Ingredients: makes 2 sandwiches, adapted from Thomas Keller
- 4 slices of bacon
- 1/2 C maple syrup
- 1 tsp (or more to taste) dijon mustard
- salt & pepper, to taste
- 4 slices of Monterey Jack cheese or other cheese with pronounced flavor (we used a smoked cheddar)
- 4 slices of toasted rustic country loaf (pain de campagne)
- 1 TBS mayonnaise
- 4 sliecs of tomato
- 1 TBS apple cider vineagar
- 1 TBS dijon mustard
- 3 TBS olive oil
- 2 leaves of butter lettuce (or round lettuce, as its referred to in the UK)
- 2 eggs
Pre-heat the oven to 350F. Lay the bacon on a cooling rack set on top of a foil-lined baking sheet so that the slices aren’t touching each other. In a small bowl, whisk together the maple syrup and dijon mustard until emulsified, adding salt and pepper to taste. Brush the tops of the bacon slices generously with this maple syrup mix. Bake for 10-12 minutes, then remove, brush the other side even more generously with the maple syrup mixture and pop back in the oven for another 8-10 minutes until each slice is crispy or to your liking. Remove from the oven and let cool a bit while you prepare the rest of the sandwich.

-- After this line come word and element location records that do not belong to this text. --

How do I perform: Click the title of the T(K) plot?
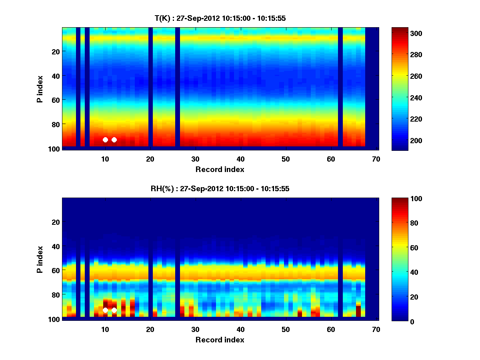[220, 18]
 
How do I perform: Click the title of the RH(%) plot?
[220, 189]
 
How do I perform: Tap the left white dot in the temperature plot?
[105, 140]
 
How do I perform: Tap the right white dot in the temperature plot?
[114, 140]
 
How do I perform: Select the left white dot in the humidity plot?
[105, 310]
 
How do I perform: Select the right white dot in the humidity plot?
[114, 310]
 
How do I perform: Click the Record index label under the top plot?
[220, 169]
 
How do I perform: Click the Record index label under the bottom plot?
[220, 340]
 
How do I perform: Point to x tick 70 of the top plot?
[376, 159]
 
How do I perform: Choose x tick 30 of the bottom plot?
[195, 330]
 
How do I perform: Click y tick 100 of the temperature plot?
[55, 149]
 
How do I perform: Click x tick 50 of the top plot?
[286, 159]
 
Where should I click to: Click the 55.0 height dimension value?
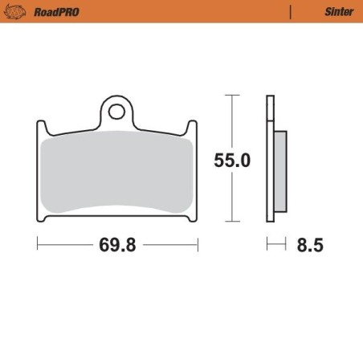point(232,161)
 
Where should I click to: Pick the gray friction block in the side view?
point(279,173)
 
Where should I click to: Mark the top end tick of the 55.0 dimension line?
point(232,95)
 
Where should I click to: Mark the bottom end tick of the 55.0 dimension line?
point(232,222)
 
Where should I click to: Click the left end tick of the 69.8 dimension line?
point(38,245)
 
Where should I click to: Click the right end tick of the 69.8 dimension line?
point(198,245)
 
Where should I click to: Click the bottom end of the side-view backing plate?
point(270,218)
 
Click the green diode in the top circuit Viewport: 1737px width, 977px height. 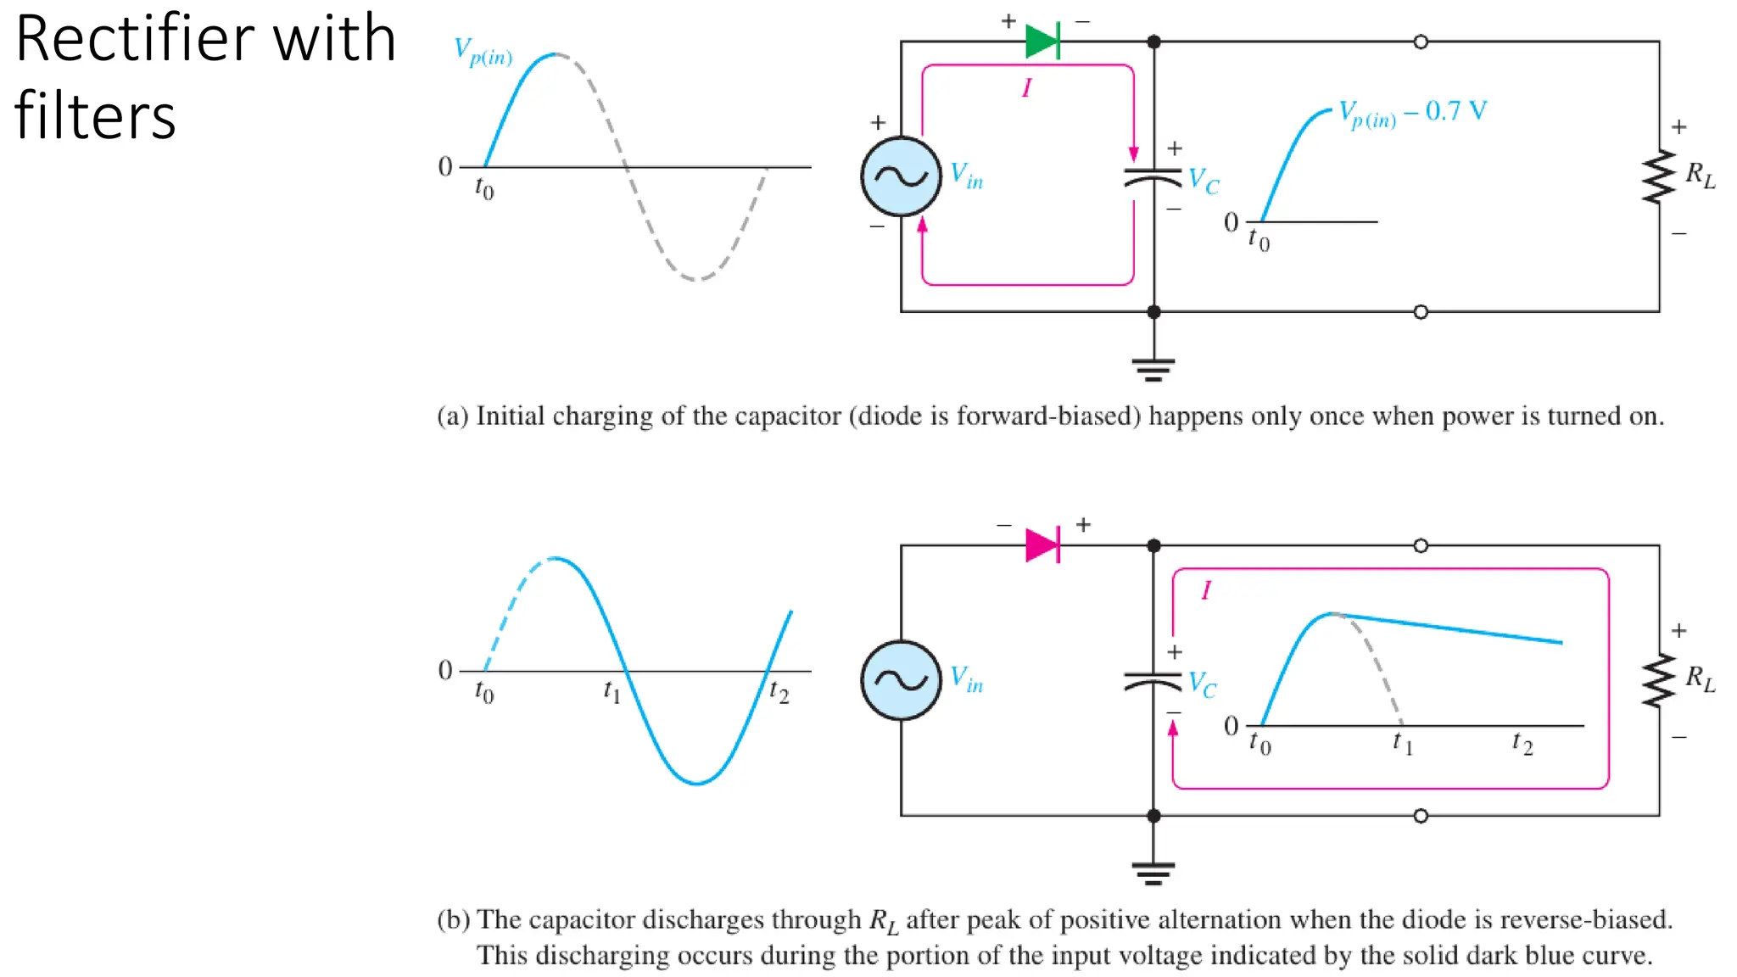tap(1042, 41)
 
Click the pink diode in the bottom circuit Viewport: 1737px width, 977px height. tap(1042, 545)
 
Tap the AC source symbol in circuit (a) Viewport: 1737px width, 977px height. tap(901, 176)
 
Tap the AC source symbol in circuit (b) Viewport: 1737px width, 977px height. tap(901, 680)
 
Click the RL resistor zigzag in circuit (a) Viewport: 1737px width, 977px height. tap(1659, 176)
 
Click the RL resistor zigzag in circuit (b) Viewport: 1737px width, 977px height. tap(1659, 680)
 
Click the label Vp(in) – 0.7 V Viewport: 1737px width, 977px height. tap(1412, 113)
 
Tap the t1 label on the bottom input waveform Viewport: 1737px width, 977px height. tap(612, 692)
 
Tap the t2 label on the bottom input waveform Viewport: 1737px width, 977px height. tap(779, 693)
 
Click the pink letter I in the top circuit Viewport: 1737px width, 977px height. tap(1026, 88)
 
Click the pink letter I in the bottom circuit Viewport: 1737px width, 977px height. tap(1206, 590)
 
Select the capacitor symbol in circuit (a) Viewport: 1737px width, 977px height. tap(1153, 178)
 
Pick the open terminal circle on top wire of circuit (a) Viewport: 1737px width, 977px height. tap(1421, 42)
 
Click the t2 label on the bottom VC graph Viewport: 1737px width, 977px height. tap(1522, 745)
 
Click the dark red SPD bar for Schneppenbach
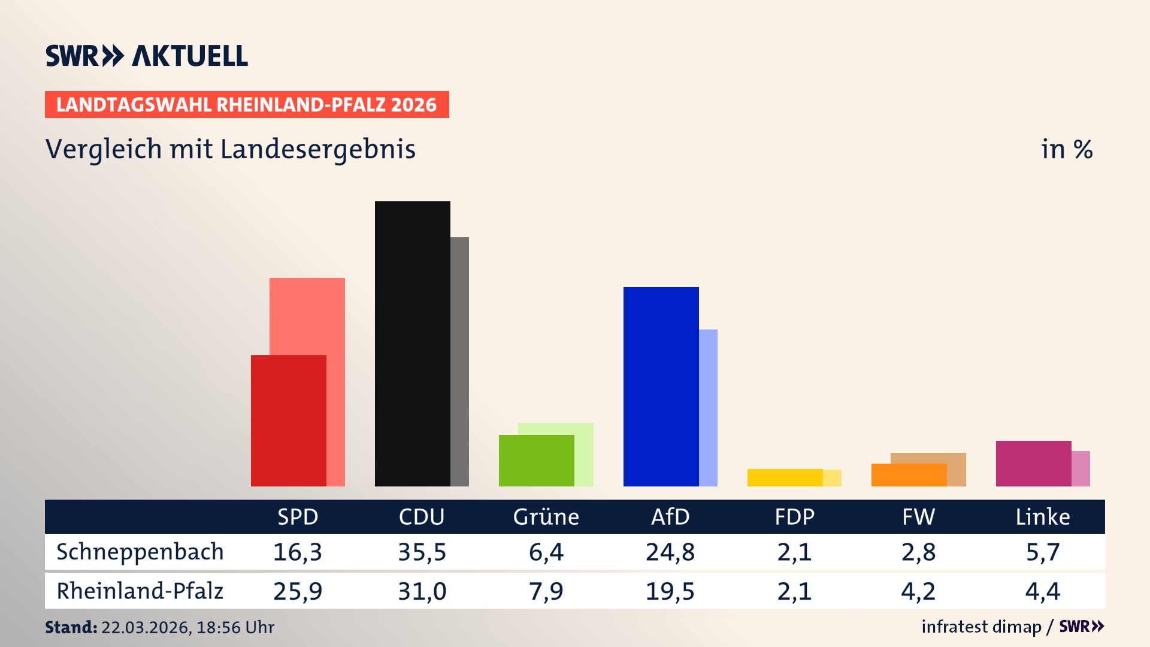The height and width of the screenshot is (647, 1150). pos(288,421)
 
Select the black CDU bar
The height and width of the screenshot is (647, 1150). pos(412,344)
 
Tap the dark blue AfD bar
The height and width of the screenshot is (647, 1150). pos(661,386)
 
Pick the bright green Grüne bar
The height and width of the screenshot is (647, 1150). pos(536,461)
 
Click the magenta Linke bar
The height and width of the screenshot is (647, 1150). pos(1033,464)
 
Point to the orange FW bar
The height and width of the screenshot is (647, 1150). pos(909,475)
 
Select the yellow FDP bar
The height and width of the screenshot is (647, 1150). pos(785,477)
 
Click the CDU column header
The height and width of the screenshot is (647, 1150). pos(422,516)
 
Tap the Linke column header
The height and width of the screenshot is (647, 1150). pos(1042,516)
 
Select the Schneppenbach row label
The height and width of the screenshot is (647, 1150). pos(140,552)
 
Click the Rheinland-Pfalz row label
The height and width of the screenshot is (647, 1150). pos(140,591)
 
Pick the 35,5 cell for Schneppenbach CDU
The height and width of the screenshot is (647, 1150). pos(422,552)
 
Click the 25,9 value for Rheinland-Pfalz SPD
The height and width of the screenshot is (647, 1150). pos(298,591)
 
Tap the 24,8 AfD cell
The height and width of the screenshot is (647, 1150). pos(670,552)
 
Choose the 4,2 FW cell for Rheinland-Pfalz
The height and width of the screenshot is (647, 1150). pos(918,591)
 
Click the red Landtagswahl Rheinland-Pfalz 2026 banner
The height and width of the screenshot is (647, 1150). pos(247,105)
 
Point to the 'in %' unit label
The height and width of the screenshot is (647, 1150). pos(1066,149)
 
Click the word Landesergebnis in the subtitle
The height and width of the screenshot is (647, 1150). pos(317,149)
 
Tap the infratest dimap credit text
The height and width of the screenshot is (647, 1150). pos(981,627)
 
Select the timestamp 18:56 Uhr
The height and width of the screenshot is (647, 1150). pos(235,627)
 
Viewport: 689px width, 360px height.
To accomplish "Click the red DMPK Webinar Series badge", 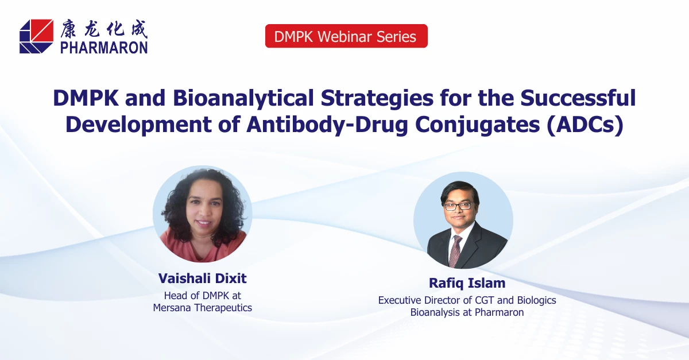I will pyautogui.click(x=346, y=36).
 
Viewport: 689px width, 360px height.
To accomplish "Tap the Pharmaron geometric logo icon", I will pyautogui.click(x=36, y=36).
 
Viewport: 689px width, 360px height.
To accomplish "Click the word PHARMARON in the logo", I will pyautogui.click(x=104, y=47).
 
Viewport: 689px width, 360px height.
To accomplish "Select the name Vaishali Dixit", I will pyautogui.click(x=202, y=278).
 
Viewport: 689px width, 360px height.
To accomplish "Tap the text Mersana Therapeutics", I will pyautogui.click(x=202, y=308).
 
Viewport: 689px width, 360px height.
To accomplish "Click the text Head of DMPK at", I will pyautogui.click(x=202, y=296).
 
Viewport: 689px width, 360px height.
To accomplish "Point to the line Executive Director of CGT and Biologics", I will pyautogui.click(x=467, y=300).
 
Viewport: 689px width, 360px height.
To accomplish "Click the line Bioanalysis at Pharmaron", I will pyautogui.click(x=467, y=312).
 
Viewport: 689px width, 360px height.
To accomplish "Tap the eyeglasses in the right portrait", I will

Turn the oven’s broiler on. Places the slices of cheese on one side of the toasted bread. Place the bread in the oven under the broiler to melt it until it is oozing, bubbly and develops little golden patches all over.
Spread mayo on the other slice of bread, topping it with the bacon and lettuce.
In a small bowl, whisk together the vinegar, mustard and olive oil – seasoning with salt and pepper to taste, until emulsified. Slip your tomato slices into the vinaigrette, tossing to coat then put the whole thing in the fridge to chill, or use as is after letting it sit a bit so the tomatoes can soak up all that the vinaigrette has to offer. Once you are happy with the tomatoes, shake off a bit and stack on top of the slice of bread with the bacon.
On a non-stick skillet, melt 2 TBS butter over medium heat. Fry the egg, turning over briefly when the bottom is set, but keeping the yolk runny.
Slide the finished egg on top fo the lettuce, top with the other slice of bread (cheese-side down now folks) and place the sandwich on a plate, slicing it in half so that the yolk runs down the sandwich.